For a long time, I treated brand partnerships as a single thing. You pitch, you post on your channels, you get paid. It worked. But over the last few months, I’ve been quietly building a second income stream, one where the brand pays me without ever needing my followers to see the content. It’s called UGC, short for user-generated content, and after testing it alongside the apps and platforms I covered in Part 1 of my brand deals series, I’m convinced most mom brand partnerships for parent creators end at the influencer stage when they shouldn’t.
If you blog, create, or just show up online with your kids in the frame, this one is worth a few minutes.
What UGC brand deals actually are (and why they’re different)
UGC stands for user-generated content. The short version: a brand pays you to create content, usually short videos, and they post it on their own channels. Their TikTok, their ads, their landing pages, their email. You make it. They run it.
It’s the opposite of influencer marketing, where the value to the brand is your audience. With UGC, the value is the content itself. The differences between UGC and influencer brand deals matter a lot when you’re trying to price your work, because the math is completely different.
This is the part that took me a while to wrap my head around. As a content creator mom, I’d built my whole brand-deal pitch around the audience. “Here’s my reach, here’s my engagement, here’s why your brand will love working with me.” With UGC, brands aren’t paying for my audience at all. They’re paying for the content — the realistic, relatable, mom-in-her-kitchen-with-the-product kind of video that performs in their paid ads.
Per-video rates I’ve seen typically run between $100 and $1,000, depending on usage rights, video length, and how many edits the brand wants. That’s a real income line if you do it consistently.
Why parent creators have a real edge with UGC
This is the part nobody tells you. Brands running UGC campaigns are actively looking for parent creators. Not because they want big followings — they don’t need that — but because they need authentic, relatable family content that doesn’t feel scripted.
Think about it from the brand’s side. They want to advertise a stroller, a kids’ snack, a meal-prep brand, and a home cleaning product. What kind of person makes that content land? A mom with two kids and a real kitchen, filming on her phone. Not a studio shoot. Not a polished influencer. Real life.
A few practical edges parent creators have:
- Props that look natural. You already have the kids, the home, the chaos. Brands pay other creators to fake this; you have it.
- Authenticity that converts. UGC ads outperform polished ads in most categories because viewers trust them. Mom content sits right in that sweet spot.
- Niche depth. A creator who’s been blogging about family life for years brings credibility that a generic creator can’t.
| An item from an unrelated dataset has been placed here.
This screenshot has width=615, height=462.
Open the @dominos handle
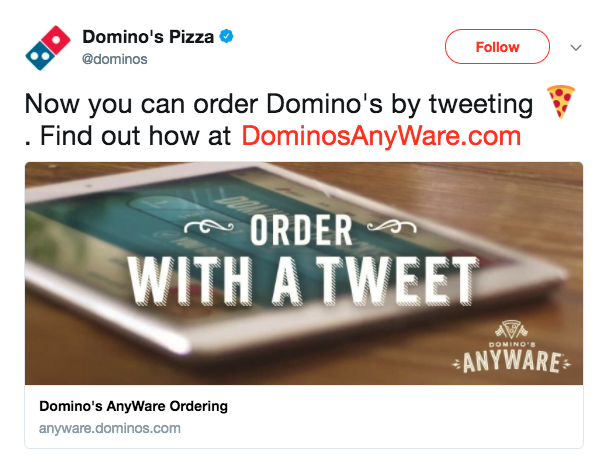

The follower count thing is what people get stuck on. I see a lot of moms who think they need 50,000 Instagram followers before brands take them seriously. For UGC, that’s not true. I’ve watched creators land paid deals within their first month, some with under 1,000 followers, because the content quality is what’s getting bought.
Where I’ve been finding mom brand partnerships that actually pay
I’ve tried a few platforms over the last few months, some good, some not worth the time. The one I keep coming back to is Pitchlo. It’s a marketplace where brands post UGC jobs and creators apply directly, no middleman, no agency taking a cut. You see the brief, you see the pay, you decide if you want it.
Two things I like about it specifically:
- The brand-side is free, the creator-side is curated. Brands can post freely, but creators pay a small monthly fee to access the job board. That fee weeds out the spam-applicants brands hate, which means when you pitch, you’re not in a pile of 500 generic responses.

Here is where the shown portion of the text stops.